Rewrite the material from the line containing "The width and height of the screenshot is (428, 351)." through the line containing "pos(168,15)", inclusive, replacing "three-dot" with "ellipsis" and leaving everything else unchanged.
— BEGIN RECORDS FOR THE TASK —
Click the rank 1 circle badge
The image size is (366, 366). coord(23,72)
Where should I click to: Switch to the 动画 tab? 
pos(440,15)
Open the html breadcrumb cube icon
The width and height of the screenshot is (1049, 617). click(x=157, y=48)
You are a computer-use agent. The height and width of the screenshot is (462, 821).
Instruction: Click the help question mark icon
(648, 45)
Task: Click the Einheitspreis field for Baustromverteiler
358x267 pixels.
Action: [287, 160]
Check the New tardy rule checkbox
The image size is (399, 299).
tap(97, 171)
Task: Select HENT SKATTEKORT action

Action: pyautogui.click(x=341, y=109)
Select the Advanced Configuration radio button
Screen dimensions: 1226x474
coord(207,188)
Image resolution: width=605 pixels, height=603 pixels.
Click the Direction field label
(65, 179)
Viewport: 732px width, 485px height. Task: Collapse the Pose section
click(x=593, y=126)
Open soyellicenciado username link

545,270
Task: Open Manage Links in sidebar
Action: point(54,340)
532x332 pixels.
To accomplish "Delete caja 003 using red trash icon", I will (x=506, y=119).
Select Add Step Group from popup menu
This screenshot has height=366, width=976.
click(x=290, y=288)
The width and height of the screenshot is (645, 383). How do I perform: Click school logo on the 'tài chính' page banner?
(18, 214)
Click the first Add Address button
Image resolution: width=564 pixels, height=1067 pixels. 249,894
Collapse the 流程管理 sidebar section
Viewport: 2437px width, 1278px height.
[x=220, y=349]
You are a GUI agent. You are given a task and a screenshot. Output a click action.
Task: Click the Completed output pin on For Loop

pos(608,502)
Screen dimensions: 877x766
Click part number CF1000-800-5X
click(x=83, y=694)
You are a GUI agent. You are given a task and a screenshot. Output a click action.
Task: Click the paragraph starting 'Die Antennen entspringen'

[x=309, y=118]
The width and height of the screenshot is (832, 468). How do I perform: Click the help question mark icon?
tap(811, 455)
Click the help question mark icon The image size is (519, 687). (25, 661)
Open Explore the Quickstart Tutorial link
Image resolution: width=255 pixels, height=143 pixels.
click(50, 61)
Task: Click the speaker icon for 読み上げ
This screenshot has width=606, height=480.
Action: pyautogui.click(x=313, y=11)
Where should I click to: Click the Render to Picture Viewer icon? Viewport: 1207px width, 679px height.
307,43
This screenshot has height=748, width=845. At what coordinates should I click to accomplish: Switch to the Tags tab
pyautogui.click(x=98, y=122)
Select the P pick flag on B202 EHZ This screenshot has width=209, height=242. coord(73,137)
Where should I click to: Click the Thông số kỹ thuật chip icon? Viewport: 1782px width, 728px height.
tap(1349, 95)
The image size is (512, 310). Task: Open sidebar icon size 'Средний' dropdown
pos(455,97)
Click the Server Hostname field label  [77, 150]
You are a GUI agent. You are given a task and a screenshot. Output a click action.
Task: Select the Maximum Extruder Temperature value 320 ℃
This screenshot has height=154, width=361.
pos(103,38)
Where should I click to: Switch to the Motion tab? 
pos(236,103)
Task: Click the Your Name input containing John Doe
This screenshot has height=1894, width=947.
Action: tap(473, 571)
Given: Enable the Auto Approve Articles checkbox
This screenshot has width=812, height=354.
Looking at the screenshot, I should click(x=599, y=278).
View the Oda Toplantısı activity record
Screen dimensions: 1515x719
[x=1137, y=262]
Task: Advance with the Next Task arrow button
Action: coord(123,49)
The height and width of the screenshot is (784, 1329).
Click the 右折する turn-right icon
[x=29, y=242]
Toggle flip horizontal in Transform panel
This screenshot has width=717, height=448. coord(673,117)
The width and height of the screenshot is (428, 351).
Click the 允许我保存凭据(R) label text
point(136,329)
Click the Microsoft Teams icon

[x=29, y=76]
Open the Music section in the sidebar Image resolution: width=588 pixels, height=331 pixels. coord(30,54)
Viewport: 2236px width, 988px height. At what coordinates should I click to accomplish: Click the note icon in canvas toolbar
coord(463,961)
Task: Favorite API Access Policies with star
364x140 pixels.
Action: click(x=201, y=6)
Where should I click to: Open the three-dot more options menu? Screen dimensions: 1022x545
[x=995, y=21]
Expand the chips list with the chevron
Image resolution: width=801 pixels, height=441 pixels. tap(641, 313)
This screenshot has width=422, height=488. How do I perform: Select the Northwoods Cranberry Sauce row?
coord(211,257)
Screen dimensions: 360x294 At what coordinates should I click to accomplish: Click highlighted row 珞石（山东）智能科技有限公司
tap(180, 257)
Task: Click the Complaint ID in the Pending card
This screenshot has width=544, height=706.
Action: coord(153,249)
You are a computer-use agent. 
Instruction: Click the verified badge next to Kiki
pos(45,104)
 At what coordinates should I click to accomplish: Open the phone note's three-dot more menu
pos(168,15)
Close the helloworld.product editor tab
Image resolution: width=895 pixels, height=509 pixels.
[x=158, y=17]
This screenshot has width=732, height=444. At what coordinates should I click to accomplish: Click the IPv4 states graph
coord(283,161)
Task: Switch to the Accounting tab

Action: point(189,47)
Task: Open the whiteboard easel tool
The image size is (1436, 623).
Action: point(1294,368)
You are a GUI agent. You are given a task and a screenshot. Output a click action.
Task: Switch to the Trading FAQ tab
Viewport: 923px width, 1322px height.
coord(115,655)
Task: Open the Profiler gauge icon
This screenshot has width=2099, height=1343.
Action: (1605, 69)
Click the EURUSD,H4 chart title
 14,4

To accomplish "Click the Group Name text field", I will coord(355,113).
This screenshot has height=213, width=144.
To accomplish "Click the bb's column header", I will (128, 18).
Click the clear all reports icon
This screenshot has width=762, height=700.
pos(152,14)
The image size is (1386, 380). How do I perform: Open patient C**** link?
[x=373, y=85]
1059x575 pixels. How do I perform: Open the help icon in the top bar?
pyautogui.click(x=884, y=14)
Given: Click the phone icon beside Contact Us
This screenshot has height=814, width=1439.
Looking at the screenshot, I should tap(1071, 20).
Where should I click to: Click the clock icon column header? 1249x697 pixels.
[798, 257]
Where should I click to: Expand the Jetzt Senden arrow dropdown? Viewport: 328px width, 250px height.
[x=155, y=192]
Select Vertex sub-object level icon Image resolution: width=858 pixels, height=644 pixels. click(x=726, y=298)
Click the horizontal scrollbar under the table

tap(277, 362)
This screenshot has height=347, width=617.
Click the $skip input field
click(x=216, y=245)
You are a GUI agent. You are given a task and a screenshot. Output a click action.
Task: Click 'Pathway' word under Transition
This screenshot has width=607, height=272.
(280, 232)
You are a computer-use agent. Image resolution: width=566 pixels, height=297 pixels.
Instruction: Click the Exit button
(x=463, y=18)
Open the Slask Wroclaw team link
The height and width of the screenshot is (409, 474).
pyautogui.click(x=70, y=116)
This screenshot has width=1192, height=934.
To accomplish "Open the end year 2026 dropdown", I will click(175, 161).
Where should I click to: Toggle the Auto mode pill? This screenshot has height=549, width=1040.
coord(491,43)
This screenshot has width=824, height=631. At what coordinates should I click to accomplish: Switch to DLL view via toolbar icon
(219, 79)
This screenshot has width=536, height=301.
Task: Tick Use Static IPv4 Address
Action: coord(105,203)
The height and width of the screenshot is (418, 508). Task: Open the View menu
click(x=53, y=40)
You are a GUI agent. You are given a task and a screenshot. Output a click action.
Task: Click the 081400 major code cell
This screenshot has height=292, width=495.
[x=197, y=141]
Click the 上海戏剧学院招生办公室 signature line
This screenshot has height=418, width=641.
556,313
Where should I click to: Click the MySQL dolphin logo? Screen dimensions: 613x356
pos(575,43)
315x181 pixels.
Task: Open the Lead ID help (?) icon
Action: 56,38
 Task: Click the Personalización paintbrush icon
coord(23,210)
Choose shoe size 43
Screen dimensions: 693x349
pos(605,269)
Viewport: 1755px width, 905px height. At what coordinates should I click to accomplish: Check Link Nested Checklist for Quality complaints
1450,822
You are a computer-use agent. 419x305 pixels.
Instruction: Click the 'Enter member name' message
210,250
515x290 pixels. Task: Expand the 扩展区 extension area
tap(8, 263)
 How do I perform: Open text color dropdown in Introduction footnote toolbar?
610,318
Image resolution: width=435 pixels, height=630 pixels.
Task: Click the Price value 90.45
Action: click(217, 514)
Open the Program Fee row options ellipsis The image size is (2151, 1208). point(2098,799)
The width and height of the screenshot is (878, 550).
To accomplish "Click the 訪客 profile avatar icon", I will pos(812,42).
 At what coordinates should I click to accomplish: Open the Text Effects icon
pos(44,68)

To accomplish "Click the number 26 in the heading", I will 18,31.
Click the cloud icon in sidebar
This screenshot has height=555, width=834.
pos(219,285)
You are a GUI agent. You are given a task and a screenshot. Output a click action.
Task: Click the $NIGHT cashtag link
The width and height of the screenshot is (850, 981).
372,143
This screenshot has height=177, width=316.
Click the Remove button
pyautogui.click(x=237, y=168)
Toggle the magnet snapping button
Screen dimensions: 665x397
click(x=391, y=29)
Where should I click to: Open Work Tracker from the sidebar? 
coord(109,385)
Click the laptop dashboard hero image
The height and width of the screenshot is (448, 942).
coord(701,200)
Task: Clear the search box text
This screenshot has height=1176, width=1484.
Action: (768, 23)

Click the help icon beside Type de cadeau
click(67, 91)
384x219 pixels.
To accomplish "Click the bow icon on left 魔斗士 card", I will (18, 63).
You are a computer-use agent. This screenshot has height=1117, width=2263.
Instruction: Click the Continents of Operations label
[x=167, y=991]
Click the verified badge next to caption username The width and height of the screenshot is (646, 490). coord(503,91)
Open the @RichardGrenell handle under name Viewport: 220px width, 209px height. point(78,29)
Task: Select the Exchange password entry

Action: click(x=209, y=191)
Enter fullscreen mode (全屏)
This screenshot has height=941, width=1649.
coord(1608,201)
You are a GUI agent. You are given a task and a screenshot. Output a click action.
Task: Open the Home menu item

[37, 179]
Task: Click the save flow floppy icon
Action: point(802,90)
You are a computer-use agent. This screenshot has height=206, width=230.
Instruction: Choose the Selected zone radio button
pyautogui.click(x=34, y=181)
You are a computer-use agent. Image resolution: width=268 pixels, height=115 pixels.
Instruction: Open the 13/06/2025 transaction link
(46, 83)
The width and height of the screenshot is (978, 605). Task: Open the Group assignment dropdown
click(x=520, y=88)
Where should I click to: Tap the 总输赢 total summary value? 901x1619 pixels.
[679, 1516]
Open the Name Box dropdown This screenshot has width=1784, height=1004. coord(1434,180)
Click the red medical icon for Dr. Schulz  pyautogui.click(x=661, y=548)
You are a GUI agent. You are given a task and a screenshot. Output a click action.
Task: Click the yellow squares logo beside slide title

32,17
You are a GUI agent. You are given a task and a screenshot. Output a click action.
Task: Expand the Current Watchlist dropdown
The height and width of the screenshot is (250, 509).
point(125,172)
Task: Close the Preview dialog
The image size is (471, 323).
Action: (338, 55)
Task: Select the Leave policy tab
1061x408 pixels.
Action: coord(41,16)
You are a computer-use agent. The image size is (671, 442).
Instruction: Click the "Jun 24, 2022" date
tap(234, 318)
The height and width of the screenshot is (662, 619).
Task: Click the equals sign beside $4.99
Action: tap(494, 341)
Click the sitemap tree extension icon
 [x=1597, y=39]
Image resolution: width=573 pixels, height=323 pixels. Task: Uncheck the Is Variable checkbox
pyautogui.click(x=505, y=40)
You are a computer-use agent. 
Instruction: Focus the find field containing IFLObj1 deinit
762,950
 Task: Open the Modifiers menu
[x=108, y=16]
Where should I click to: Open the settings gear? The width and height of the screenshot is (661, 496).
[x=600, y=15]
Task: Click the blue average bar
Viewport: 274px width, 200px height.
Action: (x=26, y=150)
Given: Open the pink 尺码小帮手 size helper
— END RECORDS FOR THE TASK —
- TASK RESULT:
The width and height of the screenshot is (428, 351).
Click the 允许我保存凭据(R) label text
point(136,329)
Click the Microsoft Teams icon

[x=29, y=76]
Open the Music section in the sidebar Image resolution: width=588 pixels, height=331 pixels. coord(30,54)
Viewport: 2236px width, 988px height. At what coordinates should I click to accomplish: Click the note icon in canvas toolbar
coord(463,961)
Task: Favorite API Access Policies with star
364x140 pixels.
Action: click(x=201, y=6)
Where should I click to: Open the ellipsis more options menu? Screen dimensions: 1022x545
[x=995, y=21]
Expand the chips list with the chevron
Image resolution: width=801 pixels, height=441 pixels. tap(641, 313)
This screenshot has width=422, height=488. How do I perform: Select the Northwoods Cranberry Sauce row?
coord(211,257)
Screen dimensions: 360x294 At what coordinates should I click to accomplish: Click highlighted row 珞石（山东）智能科技有限公司
tap(180, 257)
Task: Click the Complaint ID in the Pending card
This screenshot has width=544, height=706.
Action: coord(153,249)
You are a computer-use agent. 
Instruction: Click the verified badge next to Kiki
pos(45,104)
 At what coordinates should I click to accomplish: Open the phone note's ellipsis more menu
pos(168,15)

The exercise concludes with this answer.